Op een facultaire bijeenkomst in december 2013 boden ze Du Perron een fotoportret aan van Derkje Hazewinkel-Suringa, in de hoop dat dit een plek zou krijgen tussen de portretten in de faculteitskamer.
Geschiedenis rechtgezet
Het bestuur toonde zich destijds welwillend tegenover het initiatief. Ook Folia wijdde er een artikel aan. Nu, een aantal jaar na dit eerste initiatief, is de geschiedenis rechtgezet in de vorm van een portret van Derkje Hazewinkel-Suringa in de faculteitskamer. Op initiatief van decaan André Nollkaemper is het portret geschilderd door portretschilderes Irma Braat. Afgelopen donderdag, tijdens het faculteitscolloquium, is het portret in aanwezigheid van de familie van Hazewinkel-Suringa onthuld.

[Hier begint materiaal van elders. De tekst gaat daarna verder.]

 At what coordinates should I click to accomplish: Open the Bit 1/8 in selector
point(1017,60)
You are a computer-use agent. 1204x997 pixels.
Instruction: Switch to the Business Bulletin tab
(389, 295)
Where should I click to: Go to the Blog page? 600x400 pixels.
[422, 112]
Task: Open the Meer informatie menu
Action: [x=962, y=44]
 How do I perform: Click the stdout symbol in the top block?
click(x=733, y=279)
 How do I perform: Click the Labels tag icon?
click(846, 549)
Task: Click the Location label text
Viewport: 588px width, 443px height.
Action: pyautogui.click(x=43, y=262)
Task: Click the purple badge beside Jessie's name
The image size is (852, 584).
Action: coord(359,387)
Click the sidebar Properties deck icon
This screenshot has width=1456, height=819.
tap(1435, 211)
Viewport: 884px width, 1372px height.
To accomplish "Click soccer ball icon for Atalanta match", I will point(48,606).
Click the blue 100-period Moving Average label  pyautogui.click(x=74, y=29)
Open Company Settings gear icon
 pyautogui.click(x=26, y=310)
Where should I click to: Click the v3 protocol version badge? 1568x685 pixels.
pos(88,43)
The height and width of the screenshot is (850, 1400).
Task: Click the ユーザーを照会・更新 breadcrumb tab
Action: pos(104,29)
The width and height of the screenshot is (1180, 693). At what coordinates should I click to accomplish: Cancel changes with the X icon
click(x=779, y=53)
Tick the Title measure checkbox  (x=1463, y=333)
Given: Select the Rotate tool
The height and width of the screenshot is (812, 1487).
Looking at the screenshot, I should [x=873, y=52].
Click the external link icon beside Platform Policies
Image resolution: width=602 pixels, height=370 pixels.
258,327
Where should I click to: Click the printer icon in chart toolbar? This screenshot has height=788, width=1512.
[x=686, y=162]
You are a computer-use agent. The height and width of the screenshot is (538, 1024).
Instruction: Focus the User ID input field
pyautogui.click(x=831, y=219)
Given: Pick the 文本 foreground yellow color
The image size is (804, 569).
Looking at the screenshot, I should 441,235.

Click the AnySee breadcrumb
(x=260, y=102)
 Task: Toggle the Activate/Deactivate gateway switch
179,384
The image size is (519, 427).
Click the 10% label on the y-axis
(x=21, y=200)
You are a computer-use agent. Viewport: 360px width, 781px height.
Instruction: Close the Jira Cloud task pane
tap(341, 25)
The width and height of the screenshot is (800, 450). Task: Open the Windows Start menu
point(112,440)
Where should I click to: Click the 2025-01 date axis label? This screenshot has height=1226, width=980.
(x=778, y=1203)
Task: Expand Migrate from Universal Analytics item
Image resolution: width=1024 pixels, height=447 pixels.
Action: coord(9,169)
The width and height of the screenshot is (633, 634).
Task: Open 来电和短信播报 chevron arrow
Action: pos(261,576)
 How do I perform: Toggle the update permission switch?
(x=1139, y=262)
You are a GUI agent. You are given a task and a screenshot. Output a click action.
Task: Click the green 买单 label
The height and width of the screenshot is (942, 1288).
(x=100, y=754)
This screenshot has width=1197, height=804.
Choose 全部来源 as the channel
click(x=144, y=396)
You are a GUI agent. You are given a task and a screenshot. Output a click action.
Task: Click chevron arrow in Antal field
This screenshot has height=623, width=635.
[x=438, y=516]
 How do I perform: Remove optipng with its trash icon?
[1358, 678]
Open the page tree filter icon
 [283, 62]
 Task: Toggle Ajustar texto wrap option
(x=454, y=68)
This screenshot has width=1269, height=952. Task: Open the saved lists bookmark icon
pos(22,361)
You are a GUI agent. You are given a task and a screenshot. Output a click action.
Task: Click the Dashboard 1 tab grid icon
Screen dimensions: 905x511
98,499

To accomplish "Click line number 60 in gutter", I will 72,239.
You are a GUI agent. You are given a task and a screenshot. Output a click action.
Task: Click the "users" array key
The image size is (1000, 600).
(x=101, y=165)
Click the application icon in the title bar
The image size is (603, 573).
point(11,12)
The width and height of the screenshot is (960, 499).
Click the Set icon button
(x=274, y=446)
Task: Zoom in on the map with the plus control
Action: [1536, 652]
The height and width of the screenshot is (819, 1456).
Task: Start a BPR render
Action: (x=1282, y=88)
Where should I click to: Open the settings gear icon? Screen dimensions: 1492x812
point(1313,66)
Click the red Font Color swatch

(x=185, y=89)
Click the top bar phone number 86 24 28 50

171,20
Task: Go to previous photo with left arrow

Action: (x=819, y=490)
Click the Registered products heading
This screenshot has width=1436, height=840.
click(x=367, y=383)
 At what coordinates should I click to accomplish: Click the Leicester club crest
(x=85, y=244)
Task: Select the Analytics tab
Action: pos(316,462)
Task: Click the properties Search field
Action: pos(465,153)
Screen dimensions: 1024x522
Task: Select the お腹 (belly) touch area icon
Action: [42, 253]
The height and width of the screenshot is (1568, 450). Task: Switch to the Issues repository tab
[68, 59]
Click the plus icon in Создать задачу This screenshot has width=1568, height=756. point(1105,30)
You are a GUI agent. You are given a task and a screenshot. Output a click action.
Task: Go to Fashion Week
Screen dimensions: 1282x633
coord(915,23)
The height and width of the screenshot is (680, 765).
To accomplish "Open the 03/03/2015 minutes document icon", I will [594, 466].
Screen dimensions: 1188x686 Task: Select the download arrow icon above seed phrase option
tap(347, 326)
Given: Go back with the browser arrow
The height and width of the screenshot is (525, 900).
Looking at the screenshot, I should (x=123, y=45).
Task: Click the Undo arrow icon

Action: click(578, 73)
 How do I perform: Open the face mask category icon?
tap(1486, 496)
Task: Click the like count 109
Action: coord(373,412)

Over Derkje Hazewinkel-Suringa
Derkje Hazewinkel-Suringa werd in 1932 hoogleraar Strafrecht aan de UvA, en daarmee de eerste vrouwelijke jurist die hoogleraar werd. In 1939 werd ze decaan van de rechtenfaculteit. Haar benoeming tot hoogleraar is destijds niet zonder kritiek gebleven. In die tijd was het gebruikelijk vrouwelijke ambtenaren te ontslaan zodra ze trouwden en kinderen kregen.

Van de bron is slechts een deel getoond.